### WHAT IS EXPECTED
For the listing below, output exactly the lines from the line with "Viewport: 344px width, 227px height." up to and including the line with "The width and height of the screenshot is (419, 159).", and no other lines.

--- DATA FOR REVIEW Enclosed Below ---

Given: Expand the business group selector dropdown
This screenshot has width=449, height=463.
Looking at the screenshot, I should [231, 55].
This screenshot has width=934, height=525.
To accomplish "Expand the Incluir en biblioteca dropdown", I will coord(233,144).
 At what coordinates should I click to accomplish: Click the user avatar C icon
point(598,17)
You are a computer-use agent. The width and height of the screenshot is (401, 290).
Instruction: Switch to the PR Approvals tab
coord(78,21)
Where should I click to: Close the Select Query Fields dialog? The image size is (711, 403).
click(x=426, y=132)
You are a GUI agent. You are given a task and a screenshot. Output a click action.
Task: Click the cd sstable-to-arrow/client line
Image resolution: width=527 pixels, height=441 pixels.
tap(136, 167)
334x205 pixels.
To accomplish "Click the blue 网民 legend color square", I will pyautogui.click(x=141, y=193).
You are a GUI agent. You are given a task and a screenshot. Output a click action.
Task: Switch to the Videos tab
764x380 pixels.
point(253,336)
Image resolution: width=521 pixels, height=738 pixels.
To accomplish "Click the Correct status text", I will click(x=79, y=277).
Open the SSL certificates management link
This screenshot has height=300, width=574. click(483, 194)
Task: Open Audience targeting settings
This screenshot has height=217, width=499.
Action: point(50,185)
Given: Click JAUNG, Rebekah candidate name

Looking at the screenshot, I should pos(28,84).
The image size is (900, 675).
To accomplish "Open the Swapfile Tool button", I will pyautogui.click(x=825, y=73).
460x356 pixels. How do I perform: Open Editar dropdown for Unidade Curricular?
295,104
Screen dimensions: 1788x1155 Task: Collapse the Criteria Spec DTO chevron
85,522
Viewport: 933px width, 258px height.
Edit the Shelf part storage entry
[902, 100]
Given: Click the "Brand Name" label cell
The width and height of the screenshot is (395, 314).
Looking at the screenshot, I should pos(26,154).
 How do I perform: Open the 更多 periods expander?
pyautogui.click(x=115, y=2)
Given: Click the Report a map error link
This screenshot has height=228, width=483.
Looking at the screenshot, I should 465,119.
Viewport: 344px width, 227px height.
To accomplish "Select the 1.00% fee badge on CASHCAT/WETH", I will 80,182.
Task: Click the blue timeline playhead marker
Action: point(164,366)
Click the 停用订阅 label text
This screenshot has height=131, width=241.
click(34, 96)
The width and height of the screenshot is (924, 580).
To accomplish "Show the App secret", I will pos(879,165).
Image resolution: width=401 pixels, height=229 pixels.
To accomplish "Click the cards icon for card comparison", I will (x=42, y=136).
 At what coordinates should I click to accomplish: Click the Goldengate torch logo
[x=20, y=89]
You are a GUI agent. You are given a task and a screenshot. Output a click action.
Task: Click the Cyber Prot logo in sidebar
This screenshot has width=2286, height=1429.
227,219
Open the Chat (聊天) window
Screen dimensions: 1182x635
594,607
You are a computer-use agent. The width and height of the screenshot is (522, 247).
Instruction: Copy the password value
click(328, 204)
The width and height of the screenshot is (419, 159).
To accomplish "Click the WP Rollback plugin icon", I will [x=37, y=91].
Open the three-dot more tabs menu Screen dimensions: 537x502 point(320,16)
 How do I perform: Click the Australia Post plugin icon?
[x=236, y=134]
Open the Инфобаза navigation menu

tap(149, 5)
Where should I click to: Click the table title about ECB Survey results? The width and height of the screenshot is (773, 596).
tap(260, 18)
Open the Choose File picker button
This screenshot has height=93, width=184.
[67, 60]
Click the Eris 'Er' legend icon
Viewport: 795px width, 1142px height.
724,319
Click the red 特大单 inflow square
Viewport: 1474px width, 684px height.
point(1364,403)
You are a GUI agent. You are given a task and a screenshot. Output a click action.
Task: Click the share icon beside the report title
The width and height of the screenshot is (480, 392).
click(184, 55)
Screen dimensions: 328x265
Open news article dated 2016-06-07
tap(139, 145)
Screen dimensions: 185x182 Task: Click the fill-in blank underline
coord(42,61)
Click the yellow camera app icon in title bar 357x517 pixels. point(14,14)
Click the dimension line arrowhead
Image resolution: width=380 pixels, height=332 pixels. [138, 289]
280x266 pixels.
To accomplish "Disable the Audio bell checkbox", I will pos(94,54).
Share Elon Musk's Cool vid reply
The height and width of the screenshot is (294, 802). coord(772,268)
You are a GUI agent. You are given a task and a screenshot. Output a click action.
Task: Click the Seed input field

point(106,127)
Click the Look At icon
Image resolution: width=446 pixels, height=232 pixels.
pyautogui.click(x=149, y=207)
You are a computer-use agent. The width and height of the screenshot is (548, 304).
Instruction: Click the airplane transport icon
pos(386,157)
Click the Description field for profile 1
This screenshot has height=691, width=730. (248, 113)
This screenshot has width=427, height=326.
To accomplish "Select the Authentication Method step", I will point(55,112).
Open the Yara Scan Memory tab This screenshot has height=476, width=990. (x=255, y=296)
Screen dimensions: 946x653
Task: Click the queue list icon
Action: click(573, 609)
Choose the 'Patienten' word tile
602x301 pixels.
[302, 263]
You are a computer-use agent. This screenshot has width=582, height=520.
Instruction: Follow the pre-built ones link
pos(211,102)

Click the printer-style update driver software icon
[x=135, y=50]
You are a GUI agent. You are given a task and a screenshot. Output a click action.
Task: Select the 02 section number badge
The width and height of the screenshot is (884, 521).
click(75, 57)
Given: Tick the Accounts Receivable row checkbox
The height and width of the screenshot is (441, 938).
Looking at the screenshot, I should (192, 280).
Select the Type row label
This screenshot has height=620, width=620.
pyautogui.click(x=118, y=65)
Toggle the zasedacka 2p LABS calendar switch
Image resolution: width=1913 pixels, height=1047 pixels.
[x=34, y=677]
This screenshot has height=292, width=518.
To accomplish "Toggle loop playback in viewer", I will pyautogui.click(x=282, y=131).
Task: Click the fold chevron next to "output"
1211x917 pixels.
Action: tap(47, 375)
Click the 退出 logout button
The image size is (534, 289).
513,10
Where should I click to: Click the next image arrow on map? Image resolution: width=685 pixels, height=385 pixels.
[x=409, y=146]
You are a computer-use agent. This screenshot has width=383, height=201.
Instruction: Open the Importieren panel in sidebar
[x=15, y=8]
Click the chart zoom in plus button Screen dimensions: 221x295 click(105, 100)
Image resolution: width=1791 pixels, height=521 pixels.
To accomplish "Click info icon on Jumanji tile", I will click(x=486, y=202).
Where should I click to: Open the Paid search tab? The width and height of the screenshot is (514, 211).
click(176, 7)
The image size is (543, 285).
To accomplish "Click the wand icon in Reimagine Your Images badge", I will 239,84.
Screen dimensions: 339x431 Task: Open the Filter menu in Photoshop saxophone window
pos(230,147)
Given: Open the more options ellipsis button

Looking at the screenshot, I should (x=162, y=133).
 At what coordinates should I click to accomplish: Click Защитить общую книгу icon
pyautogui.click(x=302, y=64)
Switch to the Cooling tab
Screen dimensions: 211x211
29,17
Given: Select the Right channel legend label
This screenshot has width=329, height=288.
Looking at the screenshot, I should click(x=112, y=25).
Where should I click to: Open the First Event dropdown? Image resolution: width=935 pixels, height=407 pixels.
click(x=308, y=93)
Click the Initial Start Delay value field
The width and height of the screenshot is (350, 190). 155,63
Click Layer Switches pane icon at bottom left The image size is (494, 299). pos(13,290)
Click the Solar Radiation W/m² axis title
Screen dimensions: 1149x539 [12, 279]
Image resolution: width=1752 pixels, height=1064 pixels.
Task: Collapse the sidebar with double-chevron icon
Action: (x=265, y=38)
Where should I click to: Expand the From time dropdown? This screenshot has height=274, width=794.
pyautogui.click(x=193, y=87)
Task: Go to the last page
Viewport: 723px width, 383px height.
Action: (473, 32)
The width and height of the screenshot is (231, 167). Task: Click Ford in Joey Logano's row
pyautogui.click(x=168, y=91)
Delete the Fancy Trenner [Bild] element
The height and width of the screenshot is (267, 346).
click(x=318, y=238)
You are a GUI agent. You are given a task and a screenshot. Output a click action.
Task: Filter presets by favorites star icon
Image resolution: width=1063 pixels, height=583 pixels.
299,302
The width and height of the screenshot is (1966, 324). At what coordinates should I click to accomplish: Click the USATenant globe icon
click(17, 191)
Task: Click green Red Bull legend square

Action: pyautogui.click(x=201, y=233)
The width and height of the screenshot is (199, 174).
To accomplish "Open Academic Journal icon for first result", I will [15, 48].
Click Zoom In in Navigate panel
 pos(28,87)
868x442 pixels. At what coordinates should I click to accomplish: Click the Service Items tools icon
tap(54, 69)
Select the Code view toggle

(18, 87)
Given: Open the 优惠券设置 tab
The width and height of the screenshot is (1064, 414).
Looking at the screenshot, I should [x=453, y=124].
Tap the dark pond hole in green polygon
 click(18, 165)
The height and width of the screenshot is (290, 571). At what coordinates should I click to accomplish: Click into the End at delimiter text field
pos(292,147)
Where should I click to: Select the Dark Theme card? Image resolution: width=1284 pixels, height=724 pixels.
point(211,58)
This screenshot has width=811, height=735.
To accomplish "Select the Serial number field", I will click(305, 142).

--- End of Enclosed DATA FOR REVIEW ---

### WRITTEN ANSWER
Viewport: 344px width, 227px height.
To accomplish "Select the 1.00% fee badge on CASHCAT/WETH", I will 80,182.
Task: Click the blue timeline playhead marker
Action: point(164,366)
Click the 停用订阅 label text
This screenshot has height=131, width=241.
click(34, 96)
The width and height of the screenshot is (924, 580).
To accomplish "Show the App secret", I will pos(879,165).
Image resolution: width=401 pixels, height=229 pixels.
To accomplish "Click the cards icon for card comparison", I will (x=42, y=136).
 At what coordinates should I click to accomplish: Click the Goldengate torch logo
[x=20, y=89]
You are a GUI agent. You are given a task and a screenshot. Output a click action.
Task: Click the Cyber Prot logo in sidebar
This screenshot has width=2286, height=1429.
227,219
Open the Chat (聊天) window
Screen dimensions: 1182x635
594,607
You are a computer-use agent. The width and height of the screenshot is (522, 247).
Instruction: Copy the password value
click(328, 204)
The width and height of the screenshot is (419, 159).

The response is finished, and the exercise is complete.